- **TO DO**
Copy out the material below word for word, from the first line to the last.

- **ENTRIES SUPPLIED**
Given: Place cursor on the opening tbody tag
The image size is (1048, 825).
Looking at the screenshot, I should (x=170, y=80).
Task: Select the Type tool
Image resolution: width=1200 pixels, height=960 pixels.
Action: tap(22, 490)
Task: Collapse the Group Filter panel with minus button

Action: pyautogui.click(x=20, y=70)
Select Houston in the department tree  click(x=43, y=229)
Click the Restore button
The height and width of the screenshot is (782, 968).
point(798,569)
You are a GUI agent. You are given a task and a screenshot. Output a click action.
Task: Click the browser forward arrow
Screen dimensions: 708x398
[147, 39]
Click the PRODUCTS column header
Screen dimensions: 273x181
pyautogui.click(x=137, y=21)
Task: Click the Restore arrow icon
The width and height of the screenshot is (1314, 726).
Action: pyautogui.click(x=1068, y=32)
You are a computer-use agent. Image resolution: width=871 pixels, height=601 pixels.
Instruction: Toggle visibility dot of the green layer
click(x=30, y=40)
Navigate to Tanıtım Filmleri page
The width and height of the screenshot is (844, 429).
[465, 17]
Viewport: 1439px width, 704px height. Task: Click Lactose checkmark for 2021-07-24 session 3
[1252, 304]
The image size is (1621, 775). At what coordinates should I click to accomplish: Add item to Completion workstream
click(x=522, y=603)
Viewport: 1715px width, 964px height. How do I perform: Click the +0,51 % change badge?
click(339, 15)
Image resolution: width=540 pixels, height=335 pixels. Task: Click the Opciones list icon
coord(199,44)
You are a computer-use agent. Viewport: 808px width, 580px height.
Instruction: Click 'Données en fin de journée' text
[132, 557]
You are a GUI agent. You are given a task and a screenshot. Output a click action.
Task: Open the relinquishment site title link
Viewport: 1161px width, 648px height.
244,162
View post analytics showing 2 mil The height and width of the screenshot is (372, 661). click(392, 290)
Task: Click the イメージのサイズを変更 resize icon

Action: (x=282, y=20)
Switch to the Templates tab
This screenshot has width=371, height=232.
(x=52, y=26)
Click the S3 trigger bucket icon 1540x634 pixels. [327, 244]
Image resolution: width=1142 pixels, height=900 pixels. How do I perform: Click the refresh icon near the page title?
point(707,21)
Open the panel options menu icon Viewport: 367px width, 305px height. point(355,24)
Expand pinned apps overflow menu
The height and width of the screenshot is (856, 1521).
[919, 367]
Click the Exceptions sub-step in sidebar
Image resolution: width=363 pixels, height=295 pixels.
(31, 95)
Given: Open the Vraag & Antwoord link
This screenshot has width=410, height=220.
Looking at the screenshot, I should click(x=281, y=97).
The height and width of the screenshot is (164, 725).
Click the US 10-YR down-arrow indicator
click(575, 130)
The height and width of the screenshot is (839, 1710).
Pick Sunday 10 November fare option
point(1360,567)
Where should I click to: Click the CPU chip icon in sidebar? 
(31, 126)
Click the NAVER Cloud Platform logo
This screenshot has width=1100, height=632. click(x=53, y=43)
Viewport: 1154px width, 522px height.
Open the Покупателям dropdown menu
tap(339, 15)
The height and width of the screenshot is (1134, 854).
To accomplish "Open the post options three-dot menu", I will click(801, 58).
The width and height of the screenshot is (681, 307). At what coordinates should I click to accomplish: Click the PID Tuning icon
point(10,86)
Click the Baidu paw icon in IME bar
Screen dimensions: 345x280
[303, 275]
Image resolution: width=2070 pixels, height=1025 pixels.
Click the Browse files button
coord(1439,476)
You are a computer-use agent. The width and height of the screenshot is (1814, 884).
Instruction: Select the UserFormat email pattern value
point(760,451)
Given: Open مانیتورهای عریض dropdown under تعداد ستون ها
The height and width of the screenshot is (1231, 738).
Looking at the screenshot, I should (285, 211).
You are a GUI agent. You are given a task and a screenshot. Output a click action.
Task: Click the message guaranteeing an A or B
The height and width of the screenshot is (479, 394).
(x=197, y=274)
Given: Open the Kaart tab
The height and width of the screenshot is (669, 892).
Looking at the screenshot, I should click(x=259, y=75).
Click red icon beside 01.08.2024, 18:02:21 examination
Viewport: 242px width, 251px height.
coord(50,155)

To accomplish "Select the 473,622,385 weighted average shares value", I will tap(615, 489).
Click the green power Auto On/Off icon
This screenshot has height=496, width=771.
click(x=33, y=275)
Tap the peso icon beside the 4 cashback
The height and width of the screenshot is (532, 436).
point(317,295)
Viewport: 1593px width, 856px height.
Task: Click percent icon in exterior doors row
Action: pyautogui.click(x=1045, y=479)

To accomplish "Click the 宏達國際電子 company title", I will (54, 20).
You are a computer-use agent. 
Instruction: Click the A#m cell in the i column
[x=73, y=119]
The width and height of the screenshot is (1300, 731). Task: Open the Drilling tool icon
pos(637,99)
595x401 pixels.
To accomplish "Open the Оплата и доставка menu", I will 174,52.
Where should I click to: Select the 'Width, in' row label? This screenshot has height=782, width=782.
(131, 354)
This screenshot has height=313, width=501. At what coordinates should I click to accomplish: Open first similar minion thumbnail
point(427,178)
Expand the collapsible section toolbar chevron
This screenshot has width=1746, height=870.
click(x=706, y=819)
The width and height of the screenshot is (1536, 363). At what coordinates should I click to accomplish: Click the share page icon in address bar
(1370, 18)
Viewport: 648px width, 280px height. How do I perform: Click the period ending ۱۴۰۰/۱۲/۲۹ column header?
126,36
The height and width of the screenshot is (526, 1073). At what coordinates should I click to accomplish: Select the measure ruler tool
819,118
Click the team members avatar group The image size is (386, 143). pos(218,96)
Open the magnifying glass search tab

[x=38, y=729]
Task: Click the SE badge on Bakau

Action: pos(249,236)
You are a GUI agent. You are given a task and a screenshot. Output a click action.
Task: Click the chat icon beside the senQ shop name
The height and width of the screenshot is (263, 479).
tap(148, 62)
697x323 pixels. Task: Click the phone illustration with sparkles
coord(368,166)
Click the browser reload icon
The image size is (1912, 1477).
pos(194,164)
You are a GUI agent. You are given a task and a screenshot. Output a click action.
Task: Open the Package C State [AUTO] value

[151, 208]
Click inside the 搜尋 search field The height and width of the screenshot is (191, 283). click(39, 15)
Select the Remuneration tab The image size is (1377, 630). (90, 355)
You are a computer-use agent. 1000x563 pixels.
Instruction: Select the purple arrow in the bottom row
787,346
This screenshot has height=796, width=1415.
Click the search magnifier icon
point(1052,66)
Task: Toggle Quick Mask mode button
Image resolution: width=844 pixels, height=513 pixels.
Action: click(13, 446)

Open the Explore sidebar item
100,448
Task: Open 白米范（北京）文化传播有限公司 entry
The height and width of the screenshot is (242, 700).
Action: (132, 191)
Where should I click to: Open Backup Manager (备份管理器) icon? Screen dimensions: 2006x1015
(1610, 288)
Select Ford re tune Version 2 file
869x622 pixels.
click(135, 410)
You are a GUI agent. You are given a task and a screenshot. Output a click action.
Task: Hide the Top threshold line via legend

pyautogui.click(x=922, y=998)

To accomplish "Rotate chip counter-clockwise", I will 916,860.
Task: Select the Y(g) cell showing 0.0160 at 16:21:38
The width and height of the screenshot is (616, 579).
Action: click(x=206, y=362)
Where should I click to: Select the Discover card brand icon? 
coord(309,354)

- **ANSWER IN FULL**
Given: Place cursor on the opening tbody tag
The image size is (1048, 825).
Looking at the screenshot, I should (x=170, y=80).
Task: Select the Type tool
Image resolution: width=1200 pixels, height=960 pixels.
Action: tap(22, 490)
Task: Collapse the Group Filter panel with minus button

Action: pyautogui.click(x=20, y=70)
Select Houston in the department tree  click(x=43, y=229)
Click the Restore button
The height and width of the screenshot is (782, 968).
point(798,569)
You are a GUI agent. You are given a task and a screenshot. Output a click action.
Task: Click the browser forward arrow
Screen dimensions: 708x398
[147, 39]
Click the PRODUCTS column header
Screen dimensions: 273x181
pyautogui.click(x=137, y=21)
Task: Click the Restore arrow icon
The width and height of the screenshot is (1314, 726).
Action: pyautogui.click(x=1068, y=32)
You are a computer-use agent. Image resolution: width=871 pixels, height=601 pixels.
Instruction: Toggle visibility dot of the green layer
click(x=30, y=40)
Navigate to Tanıtım Filmleri page
The width and height of the screenshot is (844, 429).
[465, 17]
Viewport: 1439px width, 704px height. Task: Click Lactose checkmark for 2021-07-24 session 3
[1252, 304]
The image size is (1621, 775). At what coordinates should I click to accomplish: Add item to Completion workstream
click(x=522, y=603)
Viewport: 1715px width, 964px height. How do I perform: Click the +0,51 % change badge?
click(339, 15)
Image resolution: width=540 pixels, height=335 pixels. Task: Click the Opciones list icon
coord(199,44)
You are a computer-use agent. Viewport: 808px width, 580px height.
Instruction: Click 'Données en fin de journée' text
[132, 557]
You are a GUI agent. You are given a task and a screenshot. Output a click action.
Task: Open the relinquishment site title link
Viewport: 1161px width, 648px height.
244,162
View post analytics showing 2 mil The height and width of the screenshot is (372, 661). click(392, 290)
Task: Click the イメージのサイズを変更 resize icon

Action: (x=282, y=20)
Switch to the Templates tab
This screenshot has width=371, height=232.
(x=52, y=26)
Click the S3 trigger bucket icon 1540x634 pixels. [327, 244]
Image resolution: width=1142 pixels, height=900 pixels. How do I perform: Click the refresh icon near the page title?
point(707,21)
Open the panel options menu icon Viewport: 367px width, 305px height. point(355,24)
Expand pinned apps overflow menu
The height and width of the screenshot is (856, 1521).
[919, 367]
Click the Exceptions sub-step in sidebar
Image resolution: width=363 pixels, height=295 pixels.
(31, 95)
Given: Open the Vraag & Antwoord link
This screenshot has width=410, height=220.
Looking at the screenshot, I should click(x=281, y=97).
The height and width of the screenshot is (164, 725).
Click the US 10-YR down-arrow indicator
click(575, 130)
The height and width of the screenshot is (839, 1710).
Pick Sunday 10 November fare option
point(1360,567)
Where should I click to: Click the CPU chip icon in sidebar? 
(31, 126)
Click the NAVER Cloud Platform logo
This screenshot has width=1100, height=632. click(x=53, y=43)
Viewport: 1154px width, 522px height.
Open the Покупателям dropdown menu
tap(339, 15)
The height and width of the screenshot is (1134, 854).
To accomplish "Open the post options three-dot menu", I will click(801, 58).
The width and height of the screenshot is (681, 307). At what coordinates should I click to accomplish: Click the PID Tuning icon
point(10,86)
Click the Baidu paw icon in IME bar
Screen dimensions: 345x280
[303, 275]
Image resolution: width=2070 pixels, height=1025 pixels.
Click the Browse files button
coord(1439,476)
You are a computer-use agent. The width and height of the screenshot is (1814, 884).
Instruction: Select the UserFormat email pattern value
point(760,451)
Given: Open مانیتورهای عریض dropdown under تعداد ستون ها
The height and width of the screenshot is (1231, 738).
Looking at the screenshot, I should (285, 211).
You are a GUI agent. You are given a task and a screenshot. Output a click action.
Task: Click the message guaranteeing an A or B
The height and width of the screenshot is (479, 394).
(x=197, y=274)
Given: Open the Kaart tab
The height and width of the screenshot is (669, 892).
Looking at the screenshot, I should click(x=259, y=75).
Click red icon beside 01.08.2024, 18:02:21 examination
Viewport: 242px width, 251px height.
coord(50,155)

To accomplish "Select the 473,622,385 weighted average shares value", I will tap(615, 489).
Click the green power Auto On/Off icon
This screenshot has height=496, width=771.
click(x=33, y=275)
Tap the peso icon beside the 4 cashback
The height and width of the screenshot is (532, 436).
point(317,295)
Viewport: 1593px width, 856px height.
Task: Click percent icon in exterior doors row
Action: pyautogui.click(x=1045, y=479)

To accomplish "Click the 宏達國際電子 company title", I will (54, 20).
You are a computer-use agent. 
Instruction: Click the A#m cell in the i column
[x=73, y=119]
The width and height of the screenshot is (1300, 731). Task: Open the Drilling tool icon
pos(637,99)
595x401 pixels.
To accomplish "Open the Оплата и доставка menu", I will 174,52.
Where should I click to: Select the 'Width, in' row label? This screenshot has height=782, width=782.
(131, 354)
This screenshot has height=313, width=501. At what coordinates should I click to accomplish: Open first similar minion thumbnail
point(427,178)
Expand the collapsible section toolbar chevron
This screenshot has width=1746, height=870.
click(x=706, y=819)
The width and height of the screenshot is (1536, 363). At what coordinates should I click to accomplish: Click the share page icon in address bar
(1370, 18)
Viewport: 648px width, 280px height. How do I perform: Click the period ending ۱۴۰۰/۱۲/۲۹ column header?
126,36
The height and width of the screenshot is (526, 1073). At what coordinates should I click to accomplish: Select the measure ruler tool
819,118
Click the team members avatar group The image size is (386, 143). pos(218,96)
Open the magnifying glass search tab

[x=38, y=729]
Task: Click the SE badge on Bakau

Action: pos(249,236)
You are a GUI agent. You are given a task and a screenshot. Output a click action.
Task: Click the chat icon beside the senQ shop name
The height and width of the screenshot is (263, 479).
tap(148, 62)
697x323 pixels. Task: Click the phone illustration with sparkles
coord(368,166)
Click the browser reload icon
The image size is (1912, 1477).
pos(194,164)
You are a GUI agent. You are given a task and a screenshot. Output a click action.
Task: Open the Package C State [AUTO] value

[151, 208]
Click inside the 搜尋 search field The height and width of the screenshot is (191, 283). click(39, 15)
Select the Remuneration tab The image size is (1377, 630). (90, 355)
You are a computer-use agent. 1000x563 pixels.
Instruction: Select the purple arrow in the bottom row
787,346
This screenshot has height=796, width=1415.
Click the search magnifier icon
point(1052,66)
Task: Toggle Quick Mask mode button
Image resolution: width=844 pixels, height=513 pixels.
Action: click(13, 446)

Open the Explore sidebar item
100,448
Task: Open 白米范（北京）文化传播有限公司 entry
The height and width of the screenshot is (242, 700).
Action: (132, 191)
Where should I click to: Open Backup Manager (备份管理器) icon? Screen dimensions: 2006x1015
(1610, 288)
Select Ford re tune Version 2 file
869x622 pixels.
click(135, 410)
You are a GUI agent. You are given a task and a screenshot. Output a click action.
Task: Hide the Top threshold line via legend

pyautogui.click(x=922, y=998)

To accomplish "Rotate chip counter-clockwise", I will 916,860.
Task: Select the Y(g) cell showing 0.0160 at 16:21:38
The width and height of the screenshot is (616, 579).
Action: click(x=206, y=362)
Where should I click to: Select the Discover card brand icon? 
coord(309,354)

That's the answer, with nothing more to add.